Mas nem todos os relatos eram assim tão consumistas ou inofensivos. As mais cruéis naufragavam barcos pesqueiros e jogavam olho gordo e maldições em seus inimigos. Quem fazia amizade com elas poderia conseguir benefícios, já que as bruxas poderiam curar bebês de vermes na barriga.

Outros contos mais curiosos envolvem fantasmas que defecavam atrás de arbustos, homens que viravam burros, vacas ou porcos, ou ainda sacos de maconha falantes. Até hoje, de acordo com reportagem da revista Vice italiana, há quem acredite que estas criaturas mágicas existiram e não aceite a teoria do "centeio louco".

A última "maiara" teria morrido em 1948. Tentando entender do que se tratava o secto de humanos voadores, Peppino Taranto, dono do único hotel de Alicudi, o Ericusa, perguntou a um bispo o que acontecia por lá.
Ele me disse que essas pessoas tinham feito um pacto com o demônio para conseguir ter poderes mágicos e voarem, assim como Simão Mago teria feito para confrontar São Pedro no Novo Testamento.

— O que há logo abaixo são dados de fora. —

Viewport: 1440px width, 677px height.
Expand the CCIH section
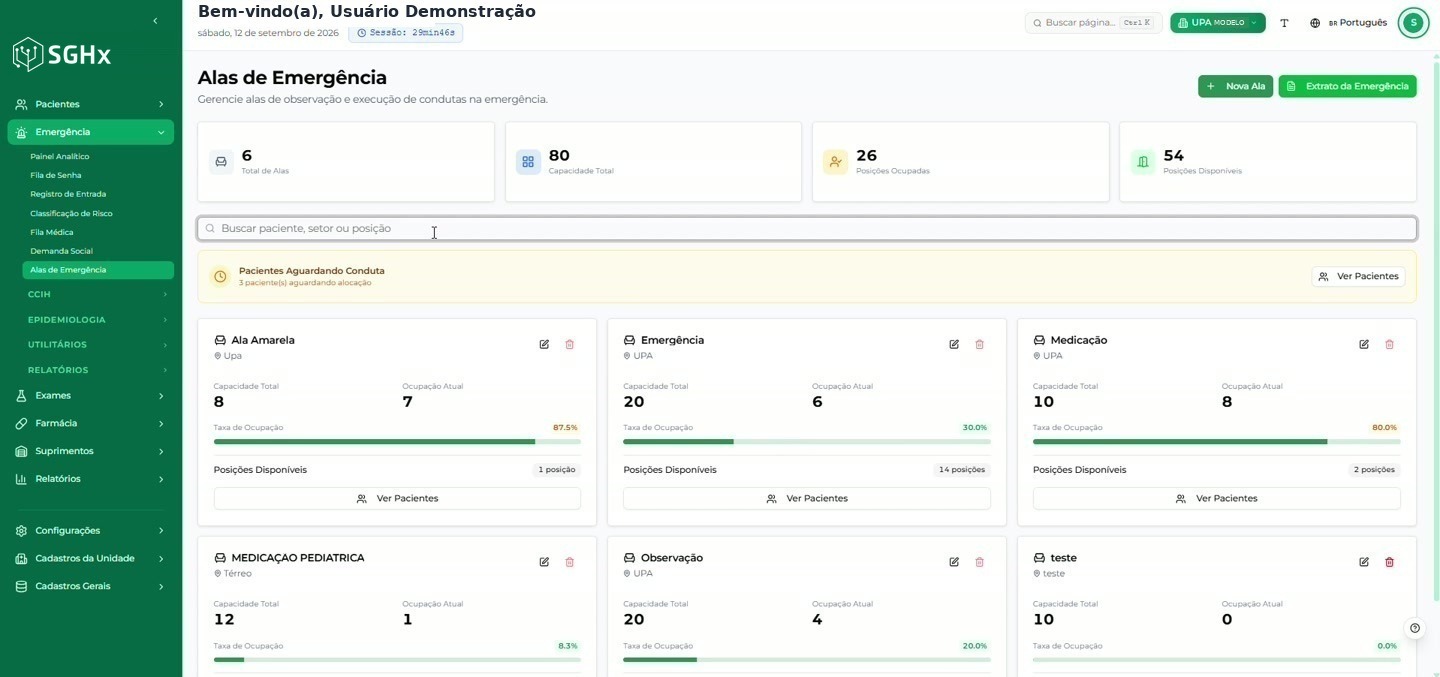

Ele foi o primeiro herético do cristianismo, que Dante colocou no Inferno da Divina Comédia. Peppino Taranto à rede americana CNN
Os moradores teriam sido adoradores de Simão Mago (Atos 8:9-24), que teria caído dos céus sobre Roma após orações de São Pedro para que os demônios o abandonassem, segundo textos apócrifos. Algumas das tais bruxas de Alicudi teriam caído de suas janelas tentando voar. As histórias sobre as maiaras, seus maridos que se enciumavam com a vida dupla que elas levavam, ainda persistem.

A ilha, de certa forma, também sobrevive de seu passado místico. A casa onde o centeio era moído e os pães eram produzidos ainda existe e virou uma hospedaria, a Casa Mulino. Pacata e sem carros, o turismo é realmente não só um atrativo para quem vem de fora, mas para quem vive lá.
Os fotógrafos Marrese e Gabriele Chiapparini registraram no livro "Thinking Like an Island" como, fora da temporada, seus cerca de cem moradores só têm diversão indo até o porto e vendo quais barcos chegam. Eles também não abandonam a tradição de sua procissão anual a São Bartolo. E, de certa forma, são guardiões de uma memória coletiva de tempos bem mais loucos.